Buku setebal 379 halaman terbitan Kepustakaan Populer Gramedia tahun 2017 ini berisi dua bagian dari dua sudut pandang. Bagian pertama dari sudut pandang Biru Laut, sebagai tokoh utama dalam cerita. Dengan alur cerita yang maju-mundur, bercerita tentang sekolompok mahasiswa Jogja yang membentuk kelompok diskusi rahasia dan melakukan perlawanan kepada penguasa bersama buruh dan petani. Kegiatan yang dilakukan di bawah bayang-bayang militer. Intimidasi dan kekerasan senantiasa menyertai, hingga masa penculikan, penyekapan, dan penyiksaan itu tiba.  

Sementara bagian kedua dilihat dari sudut pandang Asmara Jati, adik dari Biru Laut. Bercerita tentang upaya keluarga yang tak pernah lelah mencari dan mempertanyakan anggota keluarganya yang hilang.

Meski fiksi, namun apa yang diceritakan oleh Leila S. Chudori sesungguhnya nyata, memotret sejarah perlawanan yang terjadi di masa senja Orde Baru. Tokoh-tokoh dalam novel, meski namanya disamarkan tapi sesungguhnya ada. Demikian pula dengan peristiwanya, seperti peristiwa kedung ombo, penggusuran warga akibat proyek pembangunan waduk di Jawa Tengah. Atau peristiwa Blangguan, penolakan petani dan mahasiswa atas pengambilalihan lahan pertanian menjadi area latihan militer di Situbondo, Jawa Timur.

Tidak melulu serius dan getir, novel ini juga menyajikan kisah percintaan yang terjalin antara tokoh Biru Laut dan Ratih Anjani, seorang pelukis perempuan yang terlibat dalam gerakan perlawanan. Pun kehangatan keluarga, kisah persahabatan, kelucuan, dan pengkhianatan.

Cerita ini akan diangkat menjadi sebuah film yang diperankan oleh Reza Rahadian sebagai Biru Laut, Dian Satrowardoyo sebagai Kasih Kinanti, dan Eva Celia sebagai Ratih Anjani.
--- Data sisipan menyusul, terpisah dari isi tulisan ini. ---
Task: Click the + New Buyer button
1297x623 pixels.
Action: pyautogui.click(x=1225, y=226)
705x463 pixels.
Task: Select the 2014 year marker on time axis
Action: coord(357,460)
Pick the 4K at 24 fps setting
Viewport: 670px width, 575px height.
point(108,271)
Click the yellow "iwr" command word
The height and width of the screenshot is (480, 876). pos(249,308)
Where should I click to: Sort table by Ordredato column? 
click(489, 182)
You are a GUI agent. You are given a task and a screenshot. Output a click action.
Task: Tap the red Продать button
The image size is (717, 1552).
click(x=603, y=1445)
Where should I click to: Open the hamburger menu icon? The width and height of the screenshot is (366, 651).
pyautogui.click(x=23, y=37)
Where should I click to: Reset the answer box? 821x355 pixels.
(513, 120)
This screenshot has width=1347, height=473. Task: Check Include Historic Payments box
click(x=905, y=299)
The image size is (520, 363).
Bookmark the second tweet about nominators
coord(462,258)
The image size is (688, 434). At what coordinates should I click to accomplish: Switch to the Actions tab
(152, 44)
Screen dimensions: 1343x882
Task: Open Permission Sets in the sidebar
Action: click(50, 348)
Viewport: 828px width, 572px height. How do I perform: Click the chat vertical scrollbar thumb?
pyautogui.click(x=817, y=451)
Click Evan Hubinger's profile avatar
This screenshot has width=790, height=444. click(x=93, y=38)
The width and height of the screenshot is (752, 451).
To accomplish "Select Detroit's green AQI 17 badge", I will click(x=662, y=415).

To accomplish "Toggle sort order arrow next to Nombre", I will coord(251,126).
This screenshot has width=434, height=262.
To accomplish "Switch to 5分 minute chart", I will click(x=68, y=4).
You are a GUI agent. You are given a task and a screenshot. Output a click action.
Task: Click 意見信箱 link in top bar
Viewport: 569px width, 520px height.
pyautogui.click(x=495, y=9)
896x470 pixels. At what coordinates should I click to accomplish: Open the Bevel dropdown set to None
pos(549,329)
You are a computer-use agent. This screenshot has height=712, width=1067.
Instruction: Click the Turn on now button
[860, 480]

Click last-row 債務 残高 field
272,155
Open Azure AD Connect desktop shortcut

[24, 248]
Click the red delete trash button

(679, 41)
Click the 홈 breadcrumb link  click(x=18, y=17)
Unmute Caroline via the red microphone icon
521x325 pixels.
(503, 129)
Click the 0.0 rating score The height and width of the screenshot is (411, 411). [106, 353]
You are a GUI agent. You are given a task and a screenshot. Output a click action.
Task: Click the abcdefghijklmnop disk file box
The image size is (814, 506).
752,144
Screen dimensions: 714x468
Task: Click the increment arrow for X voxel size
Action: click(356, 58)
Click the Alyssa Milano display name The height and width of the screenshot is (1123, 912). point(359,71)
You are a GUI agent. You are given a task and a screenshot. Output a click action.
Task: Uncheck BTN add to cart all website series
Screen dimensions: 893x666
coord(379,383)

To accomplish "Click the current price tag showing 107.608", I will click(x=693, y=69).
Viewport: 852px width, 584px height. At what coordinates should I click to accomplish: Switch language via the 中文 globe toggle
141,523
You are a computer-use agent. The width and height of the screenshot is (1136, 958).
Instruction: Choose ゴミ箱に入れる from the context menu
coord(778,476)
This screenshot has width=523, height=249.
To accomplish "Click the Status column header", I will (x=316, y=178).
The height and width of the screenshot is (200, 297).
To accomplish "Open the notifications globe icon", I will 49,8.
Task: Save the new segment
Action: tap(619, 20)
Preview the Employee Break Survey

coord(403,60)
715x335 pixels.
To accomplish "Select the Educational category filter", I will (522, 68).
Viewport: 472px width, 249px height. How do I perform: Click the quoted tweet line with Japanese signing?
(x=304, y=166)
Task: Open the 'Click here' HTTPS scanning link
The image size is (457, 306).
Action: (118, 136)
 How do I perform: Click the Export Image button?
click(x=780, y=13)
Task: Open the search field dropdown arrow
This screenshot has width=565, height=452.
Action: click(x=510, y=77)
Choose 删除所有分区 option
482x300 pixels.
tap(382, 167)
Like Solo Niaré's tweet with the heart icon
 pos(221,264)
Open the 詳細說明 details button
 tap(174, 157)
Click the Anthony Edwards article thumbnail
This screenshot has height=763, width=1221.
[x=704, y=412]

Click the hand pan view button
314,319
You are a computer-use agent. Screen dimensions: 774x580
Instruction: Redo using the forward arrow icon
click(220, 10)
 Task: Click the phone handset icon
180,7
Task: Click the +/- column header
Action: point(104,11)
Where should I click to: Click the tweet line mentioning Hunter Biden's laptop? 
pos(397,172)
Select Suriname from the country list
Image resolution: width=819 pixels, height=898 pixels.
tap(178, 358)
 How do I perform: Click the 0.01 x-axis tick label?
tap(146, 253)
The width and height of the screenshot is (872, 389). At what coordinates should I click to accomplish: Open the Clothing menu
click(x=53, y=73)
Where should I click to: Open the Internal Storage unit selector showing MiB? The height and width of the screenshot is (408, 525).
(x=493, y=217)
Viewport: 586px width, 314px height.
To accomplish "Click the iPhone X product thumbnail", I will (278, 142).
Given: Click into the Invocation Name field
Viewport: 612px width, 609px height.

Film diproduksi oleh perusahaan film Pal8 Pictures, anak perusahaan Tempo Grup.  Disutradarai oleh Yosep Anggi Noen yang pernah membuat film Istirahatlah Kata-Kata, tentang biografi penyair Widji Thukul. Film Laut Bercerita rencananya akan tayang di bisokop tahun depan (2026).

Membaca novel ini atau menonton filmnya di kemudian hari merupakan perjuangan melawan lupa, meminjam istilah novelis Prancis, Milan Kundera, yaitu sebuah perlawanan terhadap penguasa yang mencoba menghapus ingatan kolektif dan memanipulasi sejarah. Laut Bercerita memiliki relevansi dengan situasi Indonesia kekinian. Prabowo Subianto saat itu disebut-sebut terlibat dalam peristiwa penculikan mahasiswa. Prabowo, selaku Presiden, juga telah memaksakan pemberian penghargaan kepada Suharto, mantan mertuanya sekaligus mantan Presiden yang problematik, sebagai Pahlawan Nasional. Keterlibatan banyak mantan tentara dalam pemerintahan pun keadaan yang patut dikhawatirkan.

Semoga Indonesia tidak kembali ke masa di mana membaca buku pun dikekang.